Esto funciona así porque andar la montaña es, ante todo, un acto de uno con uno mismo. La cuerda que te une a un compañero y se vincula con el entorno es casi la única expresión del mundo tal y como lo conocemos. Los otros, los que comparten las experiencias del monte son casi parte de uno mismo: ponemos nuestras vidas en manos de los demás. Una vez que la decisión está tomada, la determinación te empuja a soltar las seguridades: es hora de ponerse en situación, arriesgar, fluir, expresarse, conectarse, ser uno mismo, sin tapujos, con miedo, con incertidumbre, pero con la dicha de sentir la vida fluyendo en cada movimiento.

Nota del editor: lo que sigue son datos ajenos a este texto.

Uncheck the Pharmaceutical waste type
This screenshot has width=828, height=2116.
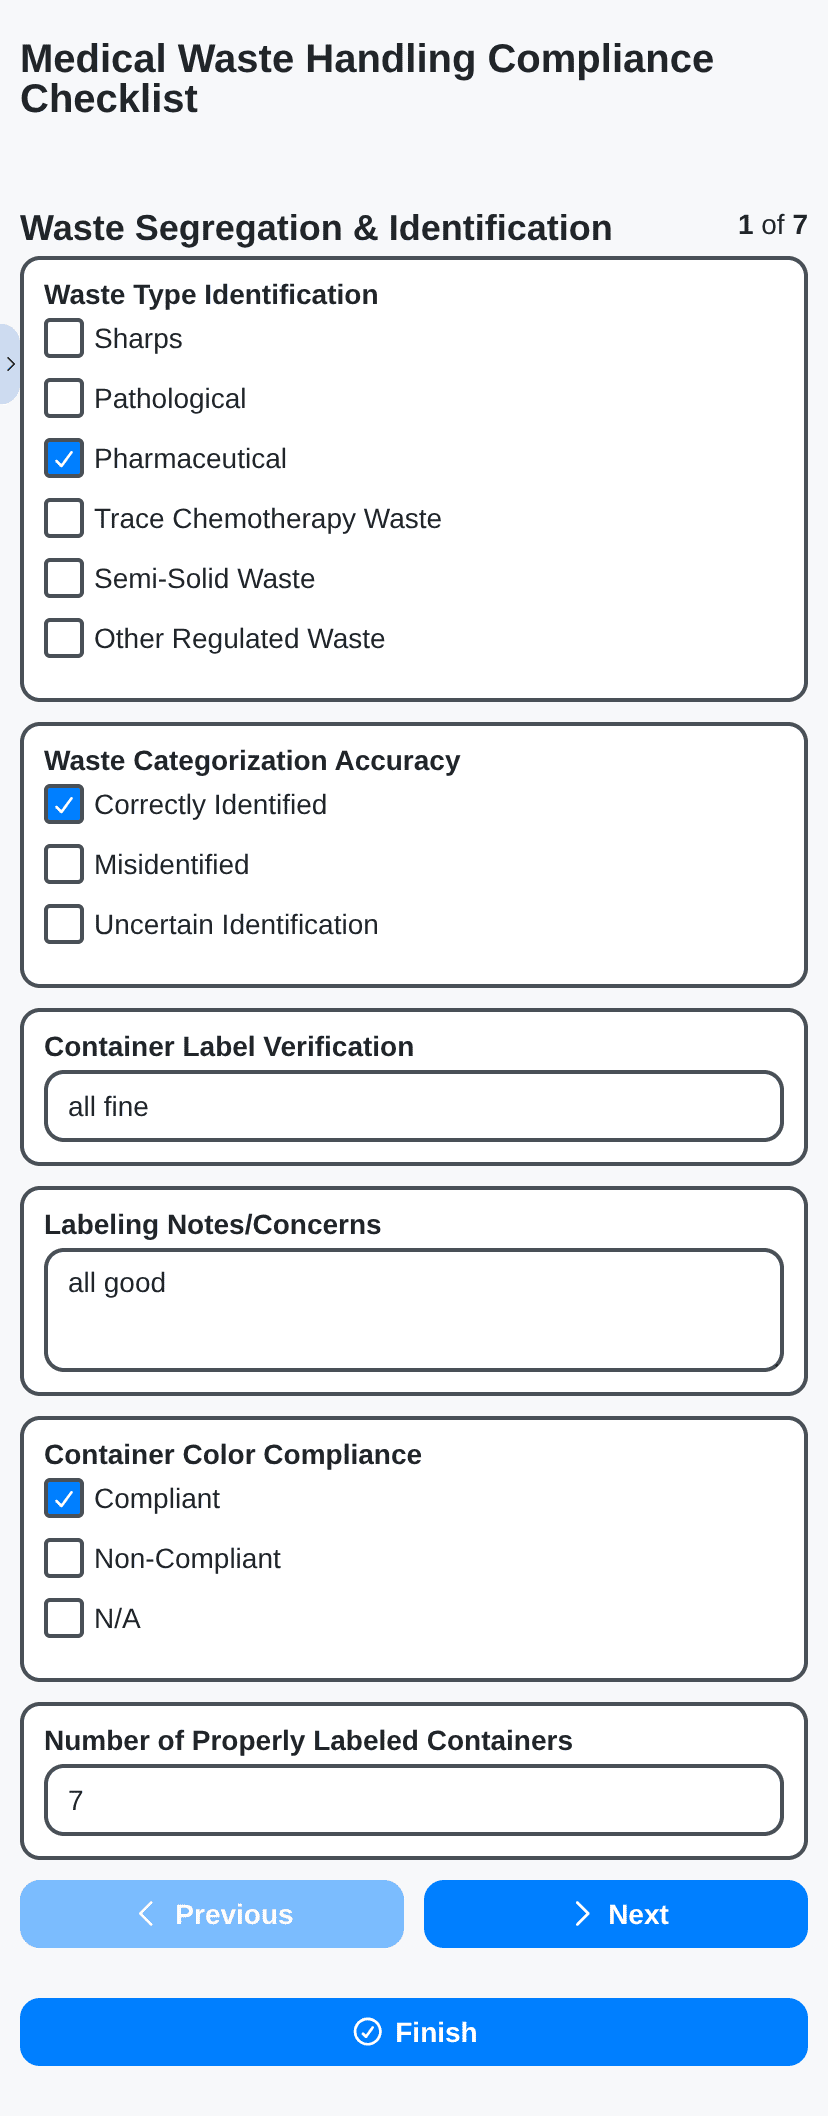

Al igual que cualquier hecho extraordinario, la escalada genera la empatía natural hacia lo heroico, al tiempo que exalta las reflexiones acerca de lo que está mal y lo que está bien. Es así: generamos simpatía, pero estamos locos. La cultura establecida nos dice cómo pensar, nos da las repuestas antes de que nos preguntemos nada, ¿será que todo cuestionamiento ideológico, traducido en un movimiento físico ha de ser visto como una expresión de locura? La vida en sociedad nos adormila, nos mantiene enmarañados en la masa gris de las necesidades irreales, nos apaga nuestras capacidades más básicas y extraordinarias: ni más ni menos que lo que nuestro cuerpo y nuestra mente son capaces de hacer, si se armonizan tras un objetivo. Lo establecido se reproduce, lo que está dado no se cuestiona, ¿a quién se le ocurriría caminar doce horas por día? ¿A quién le resultaría sensato pasar veinte días en una pared? ¿Quién pensaría que dedicar diez años de la vida a preparase para una escalada de algunas horas pudiera ser lo correcto? A mí, esas cosas hoy me resultan de lo más natural que existe. Escalar me ha enseñado que entre el punto donde comienza la incomodidad hasta el lugar exacto en donde sobreviene la muerte hay una brecha tan grande que es casi imposible encontrarla. ¿Será que está mal buscar la esencia de la vida como apretando la uña para saber, ante el dolor, que ahí está, que es mía?

Escalar es, en suma, un acto que comienza por el deseo primitivo de subir, de trepar; un movimiento aparentemente inútil que emana de una motivación divina, algo que te asoma al abismo de tu propia existencia y te pone ante la necesidad de expresarte, con el cuerpo, la mente y el espíritu. Desde este lugar, escalar es mucho más que subir una montaña, es un acto revolucionario en tanto genera contracultura, en tanto alerta acerca de las cuantiosas posibilidades que, como especie, tenemos por fuera del confort desmedido creado por la cultura del consumo. Es cuestionar desde la pasión y los sueños. Vivir para escalar y rodearse de gente que siente la vida en similar dirección, es asumir el compromiso de transformar desde lo micro, para que la ilusión de un mundo más hermoso se concrete en la suma de nuestras voluntades. Y no digo que los escaladores seamos conscientes de aquello ni que seamos la base de un cambio cultural incipiente; solo digo que ciertas actividades, ciertos movimientos, ciertos juegos son capaces de espejarnos el alma, para devolvernos en su reflejo la innegable necesidad de cuestionar y cuestionarnos. Algunos gustamos ostentar la vocación de la ruptura, una palanca ideológica capaz de mover el mundo, de rotarlo por completo. Yo escalo montañas y esa es mi palanca, sueño con una vida más conectada, que fluya más desde el ser que desde el deber ser. Siento que un mundo mejor es posible, y me gusta pensar que entre todos vamos a lograrlo.